O recente artigo de Boaventura de Sousa Santos (Visão, 17/08/2006) revela uma posição que, apesar de alguma ambiguidade – com nuances como a referência às "promessas não cumpridas da revolução" – contemporiza, diria mesmo que simpatiza, com o regime cubano e relativiza o carácter ditatorial da liderança de Castro. E aí reside a minha discordância. Há neste texto de BSS passagens surpreendentes para quem, como eu, partilha muitos dos seus ideais e para quem se recorde das suas posições críticas da ortodoxia comunista. Concordo que Cuba suscita "perplexidade" para alguns, e "fascínio" para outros. Mas enquanto BSS se mostra fascinado, eu, mais do que perplexo, faço parte dos cépticos.
Perplexidade foi também o que senti ao ler que a revolução cubana foi "um dos acontecimentos mais notáveis da segunda metade do século XX (...), uma luz de esperança para milhões de latino-americanos oprimidos e explorados". Não nego isso. Mas também a China de Mao e a União Soviética, simbolizaram para milhões o "paraíso na terra", e Estaline foi até celebrizado como "o pai dos povos". E daí?... A perseguição e prisão de milhares de activistas, jornalistas e dissidentes cubanos têm sido abundantemente denunciados em todo o mundo, e os testemunhos de grandes intelectuais de todos os quadrantes ideológicos há muito mostraram o tipo de sistema que vigora em Cuba (o próprio Che Guevara chegou a criticar, após o seu afastamento, o culto da personalidade promovido por Fidel).
Obviamente que o boicote generalizado que os EUA impuseram a Cuba teve e tem efeitos devastadores sobre a débil economia cubana, mas os custos do embargo e a resistência económica pós-soviética são apenas a justificação oficial para todos os problemas do país. Por outro lado, apesar de BSS se referir também ao "endurecimento ideológico" do regime, não retira daí as devidas consequências. Como se isso fosse uma questão menor. Além disso, mais do que a existência de "traços do período pré-revolucionário" importa saber os problemas gerados pelo próprio regime castrista. Para mim, a pobreza e a falta de liberdade são, acima de tudo, resultado da perversidade do sistema.

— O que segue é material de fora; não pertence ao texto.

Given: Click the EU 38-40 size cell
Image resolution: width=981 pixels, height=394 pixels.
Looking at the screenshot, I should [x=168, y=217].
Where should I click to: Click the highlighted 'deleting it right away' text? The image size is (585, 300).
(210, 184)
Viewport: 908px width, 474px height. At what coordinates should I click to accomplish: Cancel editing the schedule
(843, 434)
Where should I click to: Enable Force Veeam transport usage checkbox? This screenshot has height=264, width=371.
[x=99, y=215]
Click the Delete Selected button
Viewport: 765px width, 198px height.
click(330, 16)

Um sistema ditatorial de inspiração comunista, com as suas especificidades culturais e históricas próprias, e as particularidades carismáticas do seu líder. Num quadro em que a democracia não existe e os direitos humanos são diariamente agredidos, a imprensa manipulada pelo governo e os (poucos) utilizadores da Internet sujeitos a apertado controlo, qual o real significado do "bom" funcionamento dos sistemas de saúde e de educação?...

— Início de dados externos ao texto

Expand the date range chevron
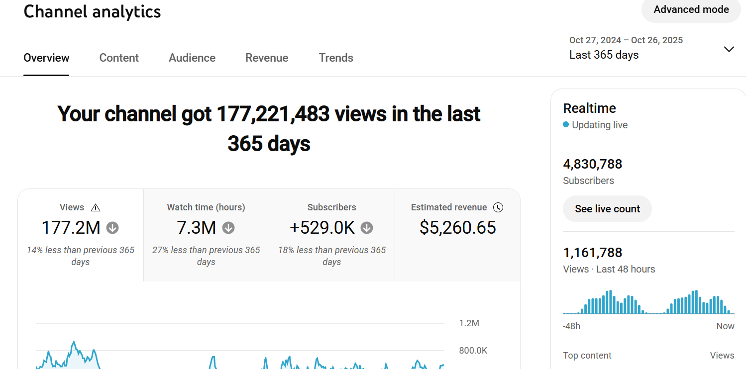Screen dimensions: 746x369 point(729,49)
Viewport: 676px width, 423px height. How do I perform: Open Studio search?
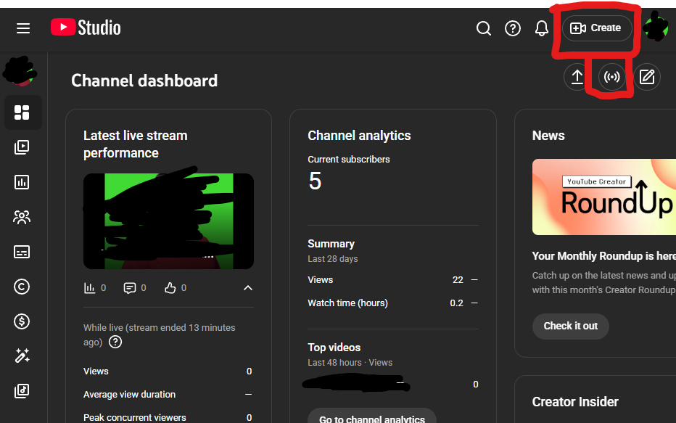484,28
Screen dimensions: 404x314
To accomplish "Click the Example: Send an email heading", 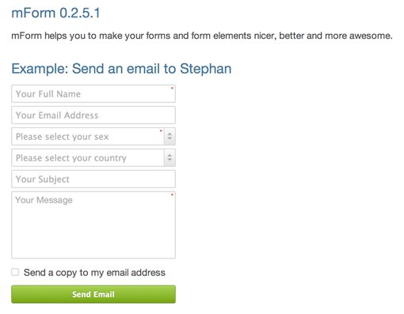I will pyautogui.click(x=121, y=69).
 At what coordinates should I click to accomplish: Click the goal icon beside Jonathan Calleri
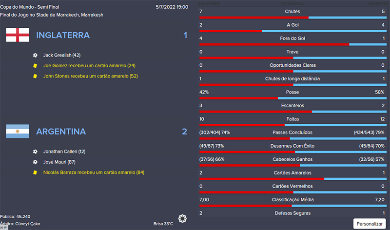point(35,152)
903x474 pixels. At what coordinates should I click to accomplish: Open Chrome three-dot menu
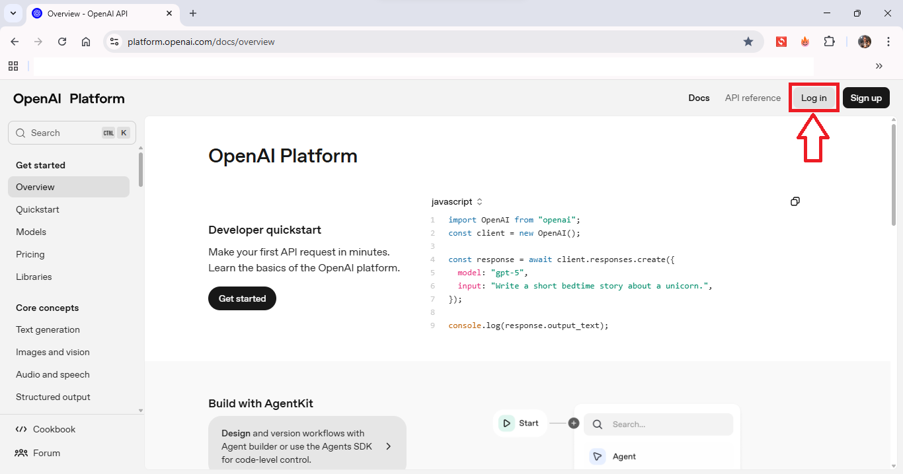(888, 42)

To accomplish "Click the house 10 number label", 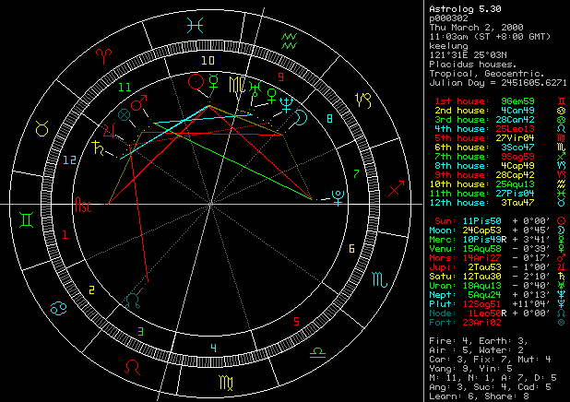I will click(208, 61).

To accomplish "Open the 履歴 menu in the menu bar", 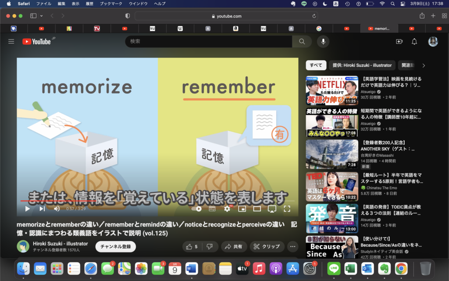I will 90,4.
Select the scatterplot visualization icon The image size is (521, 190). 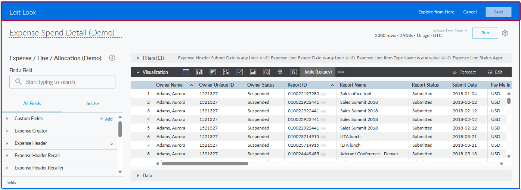click(x=226, y=72)
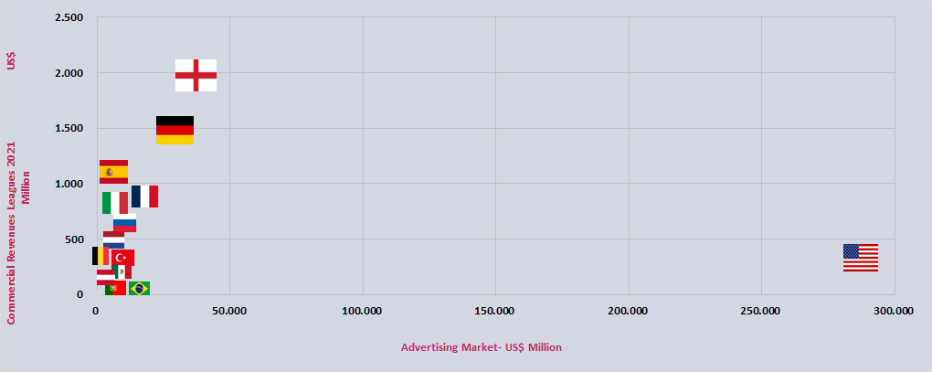Click the Spain flag marker
This screenshot has width=932, height=372.
(113, 172)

Quando, em Fevereiro passado, estive em Havana durante uma semana (num congresso sobre «Universidad 2006 – La Universalización de la Universidad por un mundo mejor»), tive o privilégio de observar alguns dos paradoxos da sociedade cubana. De um lado, os longos discursos oficiais a emular a revolução e o seu líder, a glorificar o sucesso do sistema educativo (aplaudidos por Fidel, que lá estava em pessoa, na sessão inaugural), a resistência ao embargo, etc, etc. De outro lado, o contacto diário com os bairros pobres, as ruas esburacadas, as casas a cair e o povo carente. A ansiosa procura do turista em busca da esperada "recompensa" monetária, a oferta sexual por parte das meninas que rodeiam os hotéis, o relato de alguém que pagava uma prestação ao quadro partidário que lhe arranjou um emprego melhor, as infinitas bichas para o pão e produtos racionados à porta das "bodegas" do povo, etc, etc. Este contraste foi chocante. E para mim reflecte o contraste entre o socialismo tal como é pintado pelo regime e a dura realidade da vida do povo.

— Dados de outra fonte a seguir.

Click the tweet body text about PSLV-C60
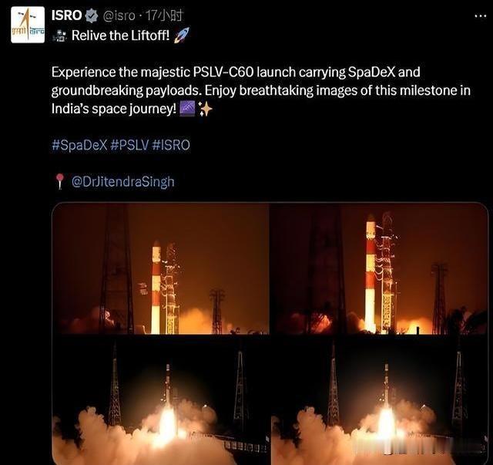Screen dimensions: 493x465 coord(261,91)
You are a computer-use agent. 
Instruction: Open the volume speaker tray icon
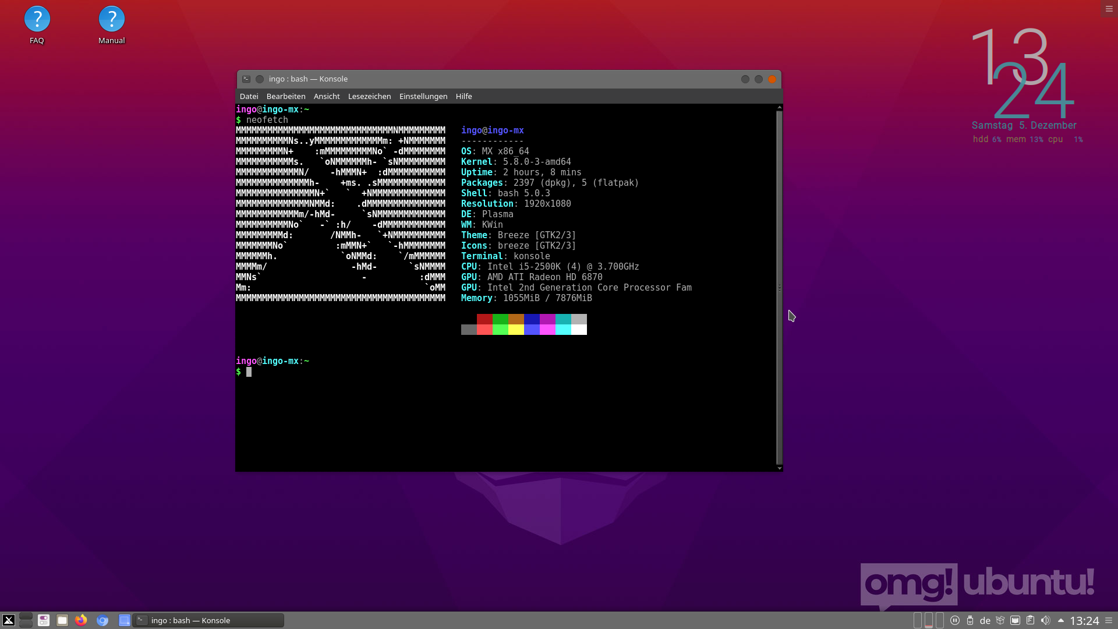pos(1045,620)
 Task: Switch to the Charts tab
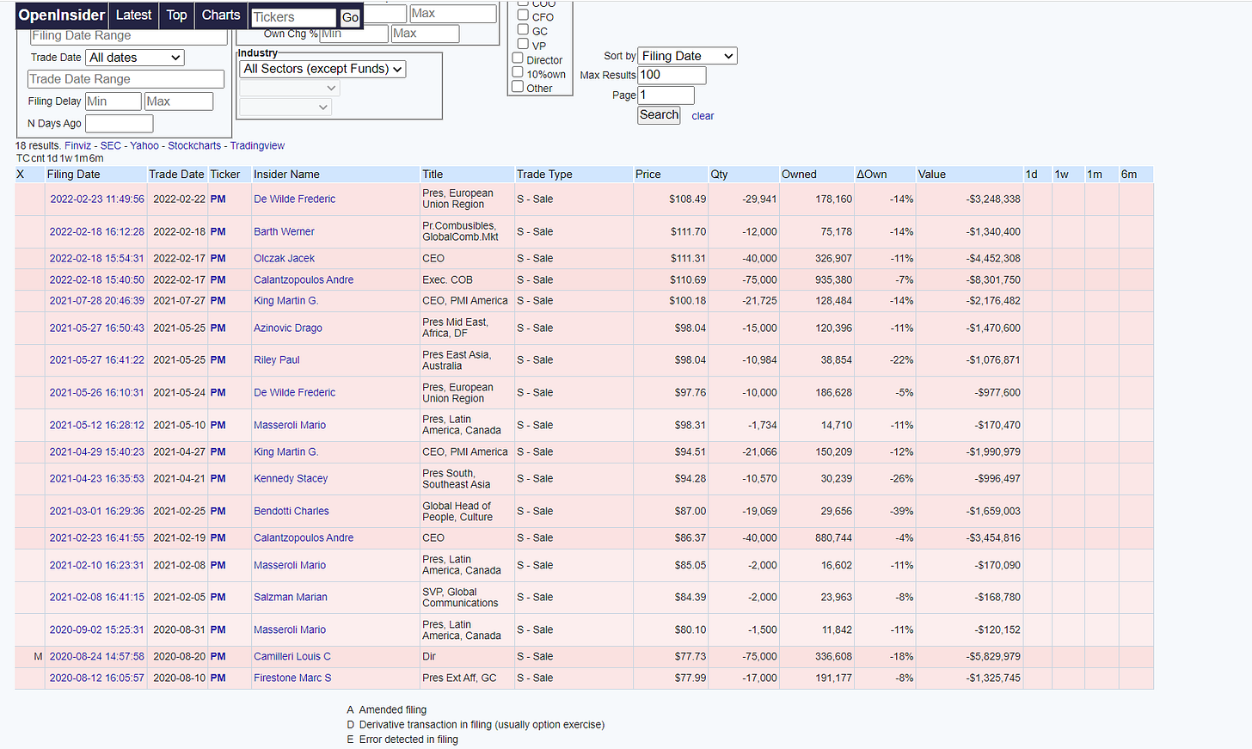coord(221,15)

Não posso, pois, subscrever qualquer solução de continuidade, nem mesmo o "aprofundamento" da revolução. Ninguém sabe o que irá seguir-se. De facto, as máfias e o mercado selvagem já espreitam, de fora e de dentro... Pessoalmente, prefiro uma solução democrática, isto é, uma solução que garanta independência, bem-estar, desenvolvimento e liberdade política para Cuba.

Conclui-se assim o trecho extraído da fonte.